• Collected data entries:
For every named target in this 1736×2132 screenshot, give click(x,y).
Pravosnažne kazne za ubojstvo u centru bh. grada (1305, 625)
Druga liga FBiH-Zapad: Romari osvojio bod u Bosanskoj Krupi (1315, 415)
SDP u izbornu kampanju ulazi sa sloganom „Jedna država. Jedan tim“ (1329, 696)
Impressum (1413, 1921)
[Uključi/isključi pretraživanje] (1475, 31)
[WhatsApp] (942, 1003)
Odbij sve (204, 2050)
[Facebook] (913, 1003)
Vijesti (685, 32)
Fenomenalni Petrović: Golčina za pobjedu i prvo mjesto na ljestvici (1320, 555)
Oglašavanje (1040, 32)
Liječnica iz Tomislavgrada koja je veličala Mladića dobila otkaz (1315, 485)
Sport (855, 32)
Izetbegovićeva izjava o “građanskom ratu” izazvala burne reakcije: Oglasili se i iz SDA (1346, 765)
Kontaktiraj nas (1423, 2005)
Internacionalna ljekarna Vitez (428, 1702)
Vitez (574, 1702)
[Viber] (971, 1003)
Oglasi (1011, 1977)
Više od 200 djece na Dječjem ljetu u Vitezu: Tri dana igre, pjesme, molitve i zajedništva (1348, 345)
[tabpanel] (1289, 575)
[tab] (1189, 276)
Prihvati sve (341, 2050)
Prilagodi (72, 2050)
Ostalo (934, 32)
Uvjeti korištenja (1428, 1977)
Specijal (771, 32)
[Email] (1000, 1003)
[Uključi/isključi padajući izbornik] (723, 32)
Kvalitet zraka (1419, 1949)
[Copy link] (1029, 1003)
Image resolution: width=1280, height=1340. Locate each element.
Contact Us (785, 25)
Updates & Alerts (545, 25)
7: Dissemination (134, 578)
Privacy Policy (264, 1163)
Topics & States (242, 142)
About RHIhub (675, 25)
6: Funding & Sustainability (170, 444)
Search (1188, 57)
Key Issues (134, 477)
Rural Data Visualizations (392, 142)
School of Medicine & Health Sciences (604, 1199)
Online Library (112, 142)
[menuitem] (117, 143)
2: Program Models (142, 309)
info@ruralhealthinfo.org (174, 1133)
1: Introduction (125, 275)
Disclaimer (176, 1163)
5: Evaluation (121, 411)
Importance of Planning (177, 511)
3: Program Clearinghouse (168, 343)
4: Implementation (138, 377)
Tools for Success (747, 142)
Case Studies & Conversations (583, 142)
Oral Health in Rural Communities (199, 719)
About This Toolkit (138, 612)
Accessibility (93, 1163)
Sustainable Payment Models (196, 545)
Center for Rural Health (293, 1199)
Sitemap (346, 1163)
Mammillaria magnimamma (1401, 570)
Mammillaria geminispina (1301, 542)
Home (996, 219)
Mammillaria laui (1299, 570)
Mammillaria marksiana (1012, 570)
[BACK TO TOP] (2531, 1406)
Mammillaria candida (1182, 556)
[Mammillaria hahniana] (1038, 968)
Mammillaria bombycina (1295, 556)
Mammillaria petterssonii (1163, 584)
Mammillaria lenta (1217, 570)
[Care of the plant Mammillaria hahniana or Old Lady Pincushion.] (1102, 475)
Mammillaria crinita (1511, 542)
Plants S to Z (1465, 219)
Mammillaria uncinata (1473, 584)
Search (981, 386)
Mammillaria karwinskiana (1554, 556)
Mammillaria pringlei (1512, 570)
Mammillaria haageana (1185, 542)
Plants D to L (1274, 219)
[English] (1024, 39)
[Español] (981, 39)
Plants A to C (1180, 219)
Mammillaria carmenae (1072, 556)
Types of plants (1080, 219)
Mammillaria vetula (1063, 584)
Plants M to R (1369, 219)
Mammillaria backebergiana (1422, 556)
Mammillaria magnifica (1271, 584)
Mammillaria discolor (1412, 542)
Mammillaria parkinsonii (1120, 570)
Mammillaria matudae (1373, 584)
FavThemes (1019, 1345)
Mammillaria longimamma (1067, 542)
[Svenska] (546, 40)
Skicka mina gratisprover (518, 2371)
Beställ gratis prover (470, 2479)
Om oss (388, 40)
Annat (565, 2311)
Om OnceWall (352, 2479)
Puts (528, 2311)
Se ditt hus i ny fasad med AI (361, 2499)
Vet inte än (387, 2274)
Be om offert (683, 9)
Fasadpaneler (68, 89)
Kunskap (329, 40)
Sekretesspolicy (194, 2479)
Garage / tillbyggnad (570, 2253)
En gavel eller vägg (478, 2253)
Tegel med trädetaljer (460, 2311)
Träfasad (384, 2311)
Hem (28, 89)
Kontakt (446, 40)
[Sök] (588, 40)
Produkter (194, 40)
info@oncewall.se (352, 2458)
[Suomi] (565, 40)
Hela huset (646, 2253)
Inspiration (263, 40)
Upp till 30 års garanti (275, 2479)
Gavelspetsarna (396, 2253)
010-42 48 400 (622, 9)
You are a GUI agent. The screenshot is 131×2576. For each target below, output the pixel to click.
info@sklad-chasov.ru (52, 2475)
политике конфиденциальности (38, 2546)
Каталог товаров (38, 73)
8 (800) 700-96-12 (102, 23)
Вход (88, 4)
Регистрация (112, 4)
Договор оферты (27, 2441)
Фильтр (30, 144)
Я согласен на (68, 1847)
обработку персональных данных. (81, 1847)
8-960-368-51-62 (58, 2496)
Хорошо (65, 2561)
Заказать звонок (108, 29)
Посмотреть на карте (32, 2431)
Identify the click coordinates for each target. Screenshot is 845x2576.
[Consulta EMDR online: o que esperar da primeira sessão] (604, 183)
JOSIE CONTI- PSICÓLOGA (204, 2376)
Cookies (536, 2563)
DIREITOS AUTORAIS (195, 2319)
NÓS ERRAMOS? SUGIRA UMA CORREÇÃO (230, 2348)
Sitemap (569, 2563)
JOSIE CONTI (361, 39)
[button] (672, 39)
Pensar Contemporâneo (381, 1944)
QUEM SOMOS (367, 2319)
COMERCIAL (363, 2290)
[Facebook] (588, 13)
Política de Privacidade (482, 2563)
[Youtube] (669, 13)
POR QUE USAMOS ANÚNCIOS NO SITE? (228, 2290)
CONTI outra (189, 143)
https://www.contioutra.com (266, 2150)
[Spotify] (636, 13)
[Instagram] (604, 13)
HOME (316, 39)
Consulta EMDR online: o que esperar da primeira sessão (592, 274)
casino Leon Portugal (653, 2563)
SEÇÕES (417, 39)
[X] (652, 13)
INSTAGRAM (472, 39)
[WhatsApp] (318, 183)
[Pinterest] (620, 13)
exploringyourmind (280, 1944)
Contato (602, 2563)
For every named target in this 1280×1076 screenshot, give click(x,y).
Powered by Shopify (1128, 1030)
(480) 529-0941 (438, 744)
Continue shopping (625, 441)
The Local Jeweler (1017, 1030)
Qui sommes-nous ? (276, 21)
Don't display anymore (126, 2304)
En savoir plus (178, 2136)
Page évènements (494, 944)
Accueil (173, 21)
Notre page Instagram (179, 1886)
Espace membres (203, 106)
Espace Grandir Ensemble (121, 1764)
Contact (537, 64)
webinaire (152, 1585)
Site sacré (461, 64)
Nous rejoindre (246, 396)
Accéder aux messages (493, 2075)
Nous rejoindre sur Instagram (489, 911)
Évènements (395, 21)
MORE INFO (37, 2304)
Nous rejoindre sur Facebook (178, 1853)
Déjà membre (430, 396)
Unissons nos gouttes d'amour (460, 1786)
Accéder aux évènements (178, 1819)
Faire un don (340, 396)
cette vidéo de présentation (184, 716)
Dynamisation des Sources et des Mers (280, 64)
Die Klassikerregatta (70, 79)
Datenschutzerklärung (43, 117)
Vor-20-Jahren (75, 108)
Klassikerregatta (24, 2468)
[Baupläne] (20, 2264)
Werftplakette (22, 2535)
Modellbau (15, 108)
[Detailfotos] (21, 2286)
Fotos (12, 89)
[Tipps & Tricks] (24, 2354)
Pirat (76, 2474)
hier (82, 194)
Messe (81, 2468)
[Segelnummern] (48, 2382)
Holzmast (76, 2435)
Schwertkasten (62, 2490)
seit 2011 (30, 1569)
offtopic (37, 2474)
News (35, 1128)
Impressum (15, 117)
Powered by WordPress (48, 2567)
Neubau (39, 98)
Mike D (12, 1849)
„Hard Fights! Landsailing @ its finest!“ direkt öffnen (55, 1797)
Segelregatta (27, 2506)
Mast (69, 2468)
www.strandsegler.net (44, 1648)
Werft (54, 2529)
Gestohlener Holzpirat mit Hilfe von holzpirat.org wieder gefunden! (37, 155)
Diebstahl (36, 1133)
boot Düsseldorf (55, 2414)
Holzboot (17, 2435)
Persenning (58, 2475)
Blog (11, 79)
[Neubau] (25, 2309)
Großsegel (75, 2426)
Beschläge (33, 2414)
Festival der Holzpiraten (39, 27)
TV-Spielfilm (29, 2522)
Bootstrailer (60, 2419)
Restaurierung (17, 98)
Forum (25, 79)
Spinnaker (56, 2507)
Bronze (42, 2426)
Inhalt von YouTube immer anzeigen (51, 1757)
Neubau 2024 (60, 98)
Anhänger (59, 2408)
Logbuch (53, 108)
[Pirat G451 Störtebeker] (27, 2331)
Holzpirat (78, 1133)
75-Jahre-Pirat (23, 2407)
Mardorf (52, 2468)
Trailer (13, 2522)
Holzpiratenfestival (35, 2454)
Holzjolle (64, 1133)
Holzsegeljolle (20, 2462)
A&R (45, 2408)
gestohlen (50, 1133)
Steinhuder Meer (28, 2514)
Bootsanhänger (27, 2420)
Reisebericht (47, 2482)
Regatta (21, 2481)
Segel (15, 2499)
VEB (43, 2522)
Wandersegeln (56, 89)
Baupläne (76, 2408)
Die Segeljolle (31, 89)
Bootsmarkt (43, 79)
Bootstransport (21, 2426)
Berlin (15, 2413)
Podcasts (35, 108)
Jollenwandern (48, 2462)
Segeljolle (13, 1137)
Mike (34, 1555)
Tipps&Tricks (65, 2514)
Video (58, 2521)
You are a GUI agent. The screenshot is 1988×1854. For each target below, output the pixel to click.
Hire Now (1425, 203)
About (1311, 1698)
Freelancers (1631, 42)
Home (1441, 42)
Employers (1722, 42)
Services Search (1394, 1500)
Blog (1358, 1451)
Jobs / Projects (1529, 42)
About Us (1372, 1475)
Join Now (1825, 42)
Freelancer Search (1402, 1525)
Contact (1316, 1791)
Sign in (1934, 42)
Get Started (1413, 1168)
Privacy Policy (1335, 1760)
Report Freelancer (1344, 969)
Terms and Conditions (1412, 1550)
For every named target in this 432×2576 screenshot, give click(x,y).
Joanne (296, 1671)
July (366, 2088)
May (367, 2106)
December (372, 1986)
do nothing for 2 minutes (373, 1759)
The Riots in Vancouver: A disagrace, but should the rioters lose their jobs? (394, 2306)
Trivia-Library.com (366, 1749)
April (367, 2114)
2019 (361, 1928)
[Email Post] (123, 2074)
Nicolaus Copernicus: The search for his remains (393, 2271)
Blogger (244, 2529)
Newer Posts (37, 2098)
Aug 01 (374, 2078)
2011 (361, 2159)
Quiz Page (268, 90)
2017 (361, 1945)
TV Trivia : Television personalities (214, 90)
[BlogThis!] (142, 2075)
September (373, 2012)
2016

• HOW TO COMPLETE THIS TASK: Above are the records; from them, give again exactly the lines from the one containing "Holzmast (76, 2435)" to the one containing "About Us (1372, 1475)", both lines included, and nothing more.

• EXERCISE SOLUTION:
Holzmast (76, 2435)
Schwertkasten (62, 2490)
seit 2011 (30, 1569)
offtopic (37, 2474)
News (35, 1128)
Impressum (15, 117)
Powered by WordPress (48, 2567)
Neubau (39, 98)
Mike D (12, 1849)
„Hard Fights! Landsailing @ its finest!“ direkt öffnen (55, 1797)
Segelregatta (27, 2506)
Mast (69, 2468)
www.strandsegler.net (44, 1648)
Werft (54, 2529)
Gestohlener Holzpirat mit Hilfe von holzpirat.org wieder gefunden! (37, 155)
Diebstahl (36, 1133)
boot Düsseldorf (55, 2414)
Holzboot (17, 2435)
Persenning (58, 2475)
Blog (11, 79)
[Neubau] (25, 2309)
Großsegel (75, 2426)
Beschläge (33, 2414)
Festival der Holzpiraten (39, 27)
TV-Spielfilm (29, 2522)
Bootstrailer (60, 2419)
Restaurierung (17, 98)
Forum (25, 79)
Spinnaker (56, 2507)
Bronze (42, 2426)
Inhalt von YouTube immer anzeigen (51, 1757)
Neubau 2024 (60, 98)
Anhänger (59, 2408)
Logbuch (53, 108)
[Pirat G451 Störtebeker] (27, 2331)
Holzpirat (78, 1133)
75-Jahre-Pirat (23, 2407)
Mardorf (52, 2468)
Trailer (13, 2522)
Holzpiratenfestival (35, 2454)
Holzjolle (64, 1133)
Holzsegeljolle (20, 2462)
A&R (45, 2408)
gestohlen (50, 1133)
Steinhuder Meer (28, 2514)
Bootsanhänger (27, 2420)
Reisebericht (47, 2482)
Regatta (21, 2481)
Segel (15, 2499)
VEB (43, 2522)
Wandersegeln (56, 89)
Baupläne (76, 2408)
Die Segeljolle (31, 89)
Bootsmarkt (43, 79)
Bootstransport (21, 2426)
Berlin (15, 2413)
Podcasts (35, 108)
Jollenwandern (48, 2462)
Segeljolle (13, 1137)
Mike (34, 1555)
Tipps&Tricks (65, 2514)
Video (58, 2521)
You are a GUI agent. The screenshot is 1988×1854. For each target below, output the pixel to click.
Hire Now (1425, 203)
About (1311, 1698)
Freelancers (1631, 42)
Home (1441, 42)
Employers (1722, 42)
Services Search (1394, 1500)
Blog (1358, 1451)
Jobs / Projects (1529, 42)
About Us (1372, 1475)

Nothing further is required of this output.